### YOUR OBJECTIVE:
Give all the records again, with no alterations.
◆ ◆ ◆ ◆ ◆
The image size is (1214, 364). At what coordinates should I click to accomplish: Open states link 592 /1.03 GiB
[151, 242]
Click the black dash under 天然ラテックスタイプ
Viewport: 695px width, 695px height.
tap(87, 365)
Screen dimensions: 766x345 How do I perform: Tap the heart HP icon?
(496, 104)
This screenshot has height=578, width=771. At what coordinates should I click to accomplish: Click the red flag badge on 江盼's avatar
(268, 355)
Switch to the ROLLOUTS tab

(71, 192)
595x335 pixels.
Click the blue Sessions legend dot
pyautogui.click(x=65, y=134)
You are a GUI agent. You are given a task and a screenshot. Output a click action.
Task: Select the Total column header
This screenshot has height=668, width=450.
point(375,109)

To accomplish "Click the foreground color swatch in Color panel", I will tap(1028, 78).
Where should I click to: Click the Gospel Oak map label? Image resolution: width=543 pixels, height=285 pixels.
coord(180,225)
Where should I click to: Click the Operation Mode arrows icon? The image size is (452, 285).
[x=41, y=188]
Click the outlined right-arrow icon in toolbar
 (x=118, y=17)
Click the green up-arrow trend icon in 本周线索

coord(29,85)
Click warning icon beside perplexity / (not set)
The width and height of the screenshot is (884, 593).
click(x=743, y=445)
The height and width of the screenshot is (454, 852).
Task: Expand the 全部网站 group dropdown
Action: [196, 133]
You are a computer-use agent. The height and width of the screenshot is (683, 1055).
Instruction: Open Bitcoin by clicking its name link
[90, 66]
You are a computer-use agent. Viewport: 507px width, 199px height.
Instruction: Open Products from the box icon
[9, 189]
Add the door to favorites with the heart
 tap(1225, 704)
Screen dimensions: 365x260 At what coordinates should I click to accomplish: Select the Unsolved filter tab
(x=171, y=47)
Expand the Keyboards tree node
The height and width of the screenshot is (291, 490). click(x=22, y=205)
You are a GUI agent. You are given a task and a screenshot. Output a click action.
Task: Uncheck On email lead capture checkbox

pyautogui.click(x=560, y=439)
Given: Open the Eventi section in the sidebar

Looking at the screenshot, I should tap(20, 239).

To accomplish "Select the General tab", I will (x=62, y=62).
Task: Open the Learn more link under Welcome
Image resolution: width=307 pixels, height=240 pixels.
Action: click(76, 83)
◆ ◆ ◆ ◆ ◆
### TASK ANSWER:
The image size is (1214, 364). At what coordinates should I click to accomplish: Open states link 592 /1.03 GiB
[151, 242]
Click the black dash under 天然ラテックスタイプ
Viewport: 695px width, 695px height.
tap(87, 365)
Screen dimensions: 766x345 How do I perform: Tap the heart HP icon?
(496, 104)
This screenshot has height=578, width=771. At what coordinates should I click to accomplish: Click the red flag badge on 江盼's avatar
(268, 355)
Switch to the ROLLOUTS tab

(71, 192)
595x335 pixels.
Click the blue Sessions legend dot
pyautogui.click(x=65, y=134)
You are a GUI agent. You are given a task and a screenshot. Output a click action.
Task: Select the Total column header
This screenshot has height=668, width=450.
point(375,109)

To accomplish "Click the foreground color swatch in Color panel", I will tap(1028, 78).
Where should I click to: Click the Gospel Oak map label? Image resolution: width=543 pixels, height=285 pixels.
coord(180,225)
Where should I click to: Click the Operation Mode arrows icon? The image size is (452, 285).
[x=41, y=188]
Click the outlined right-arrow icon in toolbar
 (x=118, y=17)
Click the green up-arrow trend icon in 本周线索

coord(29,85)
Click warning icon beside perplexity / (not set)
The width and height of the screenshot is (884, 593).
click(x=743, y=445)
The height and width of the screenshot is (454, 852).
Task: Expand the 全部网站 group dropdown
Action: [196, 133]
You are a computer-use agent. The height and width of the screenshot is (683, 1055).
Instruction: Open Bitcoin by clicking its name link
[90, 66]
You are a computer-use agent. Viewport: 507px width, 199px height.
Instruction: Open Products from the box icon
[9, 189]
Add the door to favorites with the heart
 tap(1225, 704)
Screen dimensions: 365x260 At what coordinates should I click to accomplish: Select the Unsolved filter tab
(x=171, y=47)
Expand the Keyboards tree node
The height and width of the screenshot is (291, 490). click(x=22, y=205)
You are a GUI agent. You are given a task and a screenshot. Output a click action.
Task: Uncheck On email lead capture checkbox

pyautogui.click(x=560, y=439)
Given: Open the Eventi section in the sidebar

Looking at the screenshot, I should tap(20, 239).

To accomplish "Select the General tab", I will (x=62, y=62).
Task: Open the Learn more link under Welcome
Image resolution: width=307 pixels, height=240 pixels.
Action: click(76, 83)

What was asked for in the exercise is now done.